By Rev. Dennis Royall
When I had been asked to return to Donetsk again by Rev. Merle Messer (the President of R.I.T.E.), I understood that there would be two sections of classes to teach, but thought that the way we had done in previous years would continue, namely, that each professor would teach one section for two hours and then the other for two hours, teaching for a total of four hours per day. Rev. Ferguson and I were surprised to learn our first day that we would each be expected to teach all day - 4 hours for the "Certificate" class and then four hours for the "Seminary" class. An EIGHT-HOUR teaching day! We would teach from the same material in each group, but as the Certificate students are not as advanced in their education as the Seminary students, we would need to adjust the quantity and depth of our teaching between each group.
Once we got into the "groove" of our teaching (just past the middle of the first week), we settled into a pattern of teaching that we believed was helpful and useful for the students and, we pray, edifying for them in their training and nourishment in the word of God. We were both quite tired at the end of each day but, thankfully, we could relax in the apartment and about every other day go to one of the nearby restaurants to enjoy good food and a time of relaxing fellowship.
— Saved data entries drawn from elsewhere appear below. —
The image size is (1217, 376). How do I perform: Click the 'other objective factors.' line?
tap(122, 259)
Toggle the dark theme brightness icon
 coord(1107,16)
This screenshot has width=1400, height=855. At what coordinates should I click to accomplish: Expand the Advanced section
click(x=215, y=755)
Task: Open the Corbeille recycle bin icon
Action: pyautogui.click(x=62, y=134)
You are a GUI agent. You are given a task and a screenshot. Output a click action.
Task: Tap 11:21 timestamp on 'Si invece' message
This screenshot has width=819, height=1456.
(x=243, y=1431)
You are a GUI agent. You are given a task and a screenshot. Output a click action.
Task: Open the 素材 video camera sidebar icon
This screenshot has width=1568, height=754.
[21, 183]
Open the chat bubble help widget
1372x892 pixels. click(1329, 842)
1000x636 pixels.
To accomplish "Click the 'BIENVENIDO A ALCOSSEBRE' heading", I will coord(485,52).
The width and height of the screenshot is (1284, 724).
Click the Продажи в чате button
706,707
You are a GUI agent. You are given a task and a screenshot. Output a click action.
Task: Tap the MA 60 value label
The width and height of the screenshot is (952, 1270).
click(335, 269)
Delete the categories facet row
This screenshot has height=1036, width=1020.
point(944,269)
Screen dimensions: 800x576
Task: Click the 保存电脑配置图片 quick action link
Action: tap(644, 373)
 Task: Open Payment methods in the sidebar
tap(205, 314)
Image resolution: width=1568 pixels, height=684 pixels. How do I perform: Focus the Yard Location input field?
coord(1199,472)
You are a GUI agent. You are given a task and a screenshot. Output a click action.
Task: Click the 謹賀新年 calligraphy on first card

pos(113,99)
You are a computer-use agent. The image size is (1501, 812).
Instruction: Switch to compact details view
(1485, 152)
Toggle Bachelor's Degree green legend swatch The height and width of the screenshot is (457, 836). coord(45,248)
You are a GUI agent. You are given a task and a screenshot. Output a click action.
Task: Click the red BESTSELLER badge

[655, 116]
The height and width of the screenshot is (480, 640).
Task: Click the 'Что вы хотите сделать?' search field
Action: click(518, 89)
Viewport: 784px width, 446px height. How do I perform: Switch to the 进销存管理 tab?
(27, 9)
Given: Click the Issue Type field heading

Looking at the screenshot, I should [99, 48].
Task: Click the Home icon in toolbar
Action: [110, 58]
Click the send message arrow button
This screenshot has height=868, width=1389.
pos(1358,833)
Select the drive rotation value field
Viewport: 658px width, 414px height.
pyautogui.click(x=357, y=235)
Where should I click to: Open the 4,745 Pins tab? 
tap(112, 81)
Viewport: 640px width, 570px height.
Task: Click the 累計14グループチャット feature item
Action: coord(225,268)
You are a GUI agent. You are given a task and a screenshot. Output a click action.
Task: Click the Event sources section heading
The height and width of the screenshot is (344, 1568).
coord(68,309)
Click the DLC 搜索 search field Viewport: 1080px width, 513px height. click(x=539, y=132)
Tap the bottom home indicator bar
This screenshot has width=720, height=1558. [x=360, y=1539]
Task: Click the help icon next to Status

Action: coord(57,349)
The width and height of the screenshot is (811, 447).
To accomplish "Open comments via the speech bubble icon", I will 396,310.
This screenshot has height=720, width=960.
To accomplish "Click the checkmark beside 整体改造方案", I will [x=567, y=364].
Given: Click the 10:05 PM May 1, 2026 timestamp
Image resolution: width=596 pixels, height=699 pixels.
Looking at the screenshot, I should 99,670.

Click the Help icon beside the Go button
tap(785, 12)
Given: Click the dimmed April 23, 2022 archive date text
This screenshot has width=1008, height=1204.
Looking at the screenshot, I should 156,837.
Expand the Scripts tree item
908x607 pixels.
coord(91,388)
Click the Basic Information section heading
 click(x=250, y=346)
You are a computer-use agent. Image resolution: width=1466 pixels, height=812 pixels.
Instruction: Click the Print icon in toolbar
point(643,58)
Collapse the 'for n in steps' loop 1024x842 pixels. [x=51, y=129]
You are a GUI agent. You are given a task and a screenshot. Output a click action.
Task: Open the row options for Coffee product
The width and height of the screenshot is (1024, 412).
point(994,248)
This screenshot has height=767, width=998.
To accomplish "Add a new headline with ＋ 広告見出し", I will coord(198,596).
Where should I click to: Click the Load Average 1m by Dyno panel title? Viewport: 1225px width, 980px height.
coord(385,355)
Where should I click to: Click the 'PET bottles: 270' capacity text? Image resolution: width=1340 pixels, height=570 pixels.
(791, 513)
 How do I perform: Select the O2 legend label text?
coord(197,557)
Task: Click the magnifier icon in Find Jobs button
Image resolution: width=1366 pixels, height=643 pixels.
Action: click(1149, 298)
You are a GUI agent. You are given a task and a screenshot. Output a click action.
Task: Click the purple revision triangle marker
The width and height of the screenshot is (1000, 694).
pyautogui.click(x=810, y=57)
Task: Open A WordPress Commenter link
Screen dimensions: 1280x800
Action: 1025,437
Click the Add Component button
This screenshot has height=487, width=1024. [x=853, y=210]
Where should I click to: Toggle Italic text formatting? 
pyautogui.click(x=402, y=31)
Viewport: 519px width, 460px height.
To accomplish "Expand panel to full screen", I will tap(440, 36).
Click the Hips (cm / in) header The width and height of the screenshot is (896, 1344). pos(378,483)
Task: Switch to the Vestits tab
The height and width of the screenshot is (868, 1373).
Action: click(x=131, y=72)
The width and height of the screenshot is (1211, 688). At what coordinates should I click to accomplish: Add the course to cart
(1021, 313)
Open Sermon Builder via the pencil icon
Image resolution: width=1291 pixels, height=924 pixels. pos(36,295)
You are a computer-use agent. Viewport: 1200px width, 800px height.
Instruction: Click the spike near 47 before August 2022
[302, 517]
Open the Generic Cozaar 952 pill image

Lest we over exaggerate our work load, we should note that on Mondays we had a shortened day. The students, many of whom come from some distance out of town by way of trolley busses or trains, would arrive at the school somewhere around 10am and both Mondays we usually didn’t get started with our classes until nearly 11am. On the first Monday that day needed also to be shortened at the end so the students could go check into the dormitories where they would sleep throughout the week. So, that first Monday would put us at the school at 10am, and we would begin teaching sometime around 10:30 - 11am, and the day ended for us just after 2pm. Tuesday - Thursday were "normal" days for us. On a couple of days, for about half of the day, we joined the two classes together, to give each Professor and translator a bit of a break. Our translator, Natasha, usually accompanied by our other translator, Yana, would pick us up outside our apartment at 8:30am and drive us to school where we would arrive about 8:45. At 9am the class monitor (who wielded a tiny bell that signaled the beginning and ending of classes) would ring his bell and the students would all come into the larger classroom for devotions. Rev. Ferguson and I alternated these devotions, reading a portion of scripture and making some expository remarks from the text. We would then lead in prayer, all translated by our translators, to which the students would respond: "AMEEN." (The Russian pronunciation of Amen).
We would then split up into the separate classes, Rev. Ferguson and I alternating groups each day. The "Certificate" class had seven students whereas the Seminary class had some 23 students. About half of the students in each class were female, most of these were wives of men who were also studying at the school. These women are seeking to prepare themselves to be useful in the Church in teaching and catechizing children and leading women’s groups, and in being godly women assisting their Pastor husbands.
This year Rev. Ferguson taught a course in Ecclesiology. This is the study of the doctrine of the Church, dealing with all the historical and biblical matters and material that concern the church and her order and ministry. From what I could hear (our rooms were very close to one another and, as most of our folks know, Rev. Ferguson has a rather strong voice — thus I could hear much) Rev. Ferguson did an outstanding job with his classes. He established a ready rapport with the students and displayed a gift that I wish I had. He was able, very early in the first week, to remember every one of our students’ names and attach those names to their person. After knowing some of these students for several years I must confess that there are some whose names I still don’t remember. Rev. Ferguson did an able job of teaching our students the doctrine of the Church and I would recommend that he be invited to return to teach again in the future.
I taught the Book of the Revelation. This built upon the series of sermons that I preached in our church some years back, preaching through the entire book. And, also, I had taught the Revelation at the Baptist school some four years ago. My preparation time before going was shortened for me by reusing some of my material. I did revise much of the material and reprinted my syllabus, dealing as I knew I would be now not with majority Arminian students, but with those who are either committed to the Reformed doctrines of grace, or who are seriously considering them.
Once again, I am thankful to God that He would permit me to take a small part in ministry to His church not only where I live but also in Ukraine. I thank God that He has placed me in a congregation that generously gives support to this and other mission works and allows that their Pastor may be absent from his ministry at home for the time to take ministry to others. You will never know the joy and encouragement you, my beloved congregation, give to those young (and some middle-aged) Ukrainian men and women when you send us to them to open the treasure house of God’s Word to them. The burden that God has given me for Eastern Europeans in general since 1989 and for the Ukrainians specifically since 1997 grows each time I am privileged to travel there.